Posted by: Andrew Hammonds
Thanks to: Vimeo
I was reminded of William H Whyte's 1980 documentary – “The Social Life of Small Urban Places” by on-line participants in our course (The ‘Bunbury team’). As they said - "entertaining and still relevant". William closes by saying:
"And so we end our film on plazas not in a plaza but on the street.
And that's where we should.
The street is the river of life in the city.
We come to the city not to escape them, but to partake them."
This documentary presents recommendations for public spaces based on analysing how people use them. A reminder of the simple art of observation in urban design and placemaking - practised by Jahn Gehl and David Engwicht.

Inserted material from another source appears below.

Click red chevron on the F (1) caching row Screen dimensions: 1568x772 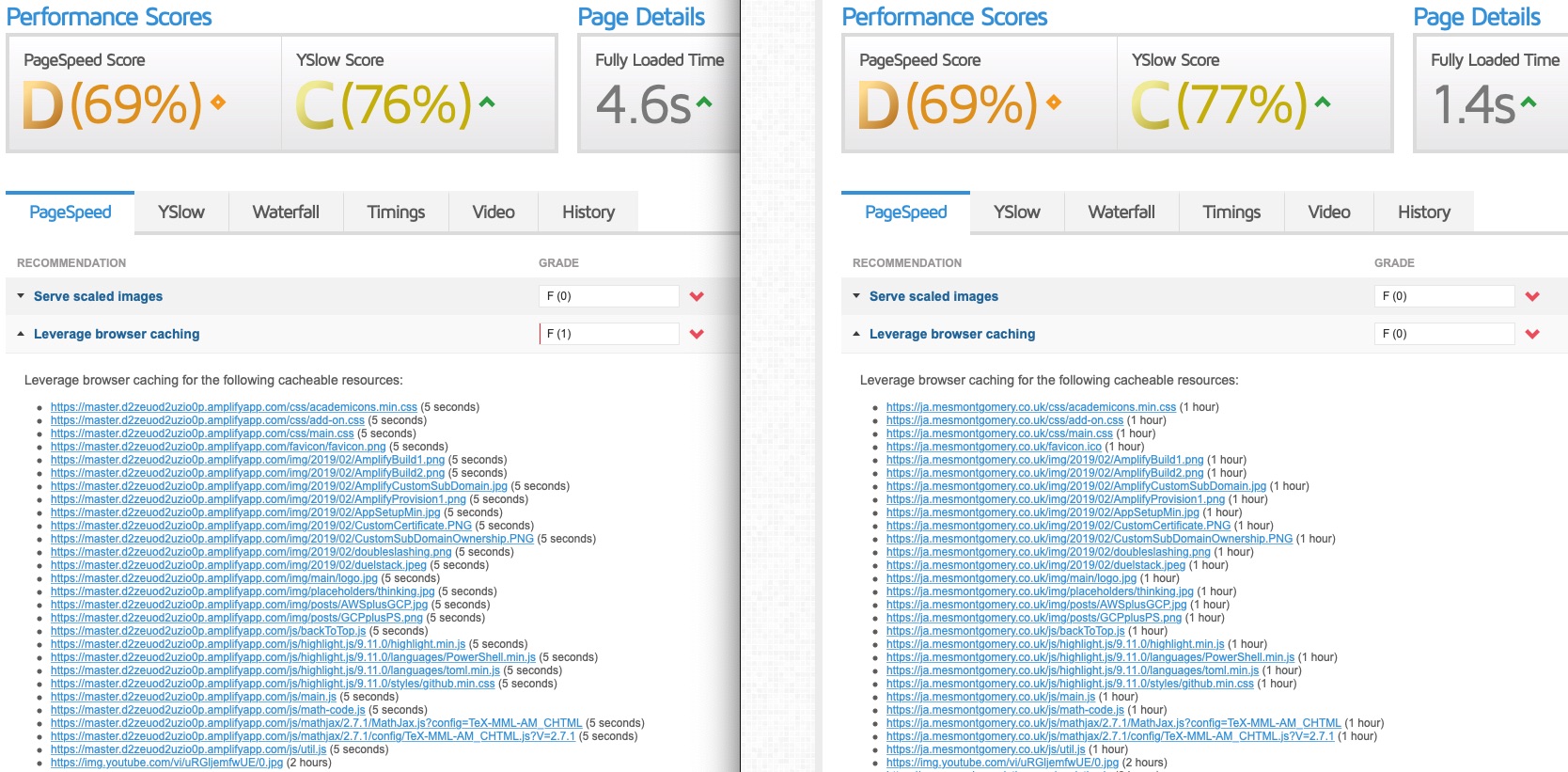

- create places for people, not for architectural photos
- people are actors - enable them to perform and create the amphitheatre for this performance
- create places for play
- enable choice and personalisation
- focus on enabling people to sit - the "manipulable" chair
- people like to meet at the edges our around features
- don't worry about capacity of places, it is self levelling
- the most important thing about a place is it relationship to the street
- the secondary use of places - to look at or show people
- buskers have a keen sense of place
- avoid removing pedestrians off the street through elevated walkways - eg Detroit or Houston ("brutal rejection of the street")
- don't worry about undesirables - they tend to be in places were people aren't. "In well used places the odd people do us a service - they make us feel normal!"
- successful places have an "un-official' mayor
- protection from the wind is important as is choice about light and sun
- water - the look, feel and sound - but don't put water before people.
- the benefits of trees are so many and yet they are sparse in the city
- street vendors more than food - amenity, mayors, meeting places.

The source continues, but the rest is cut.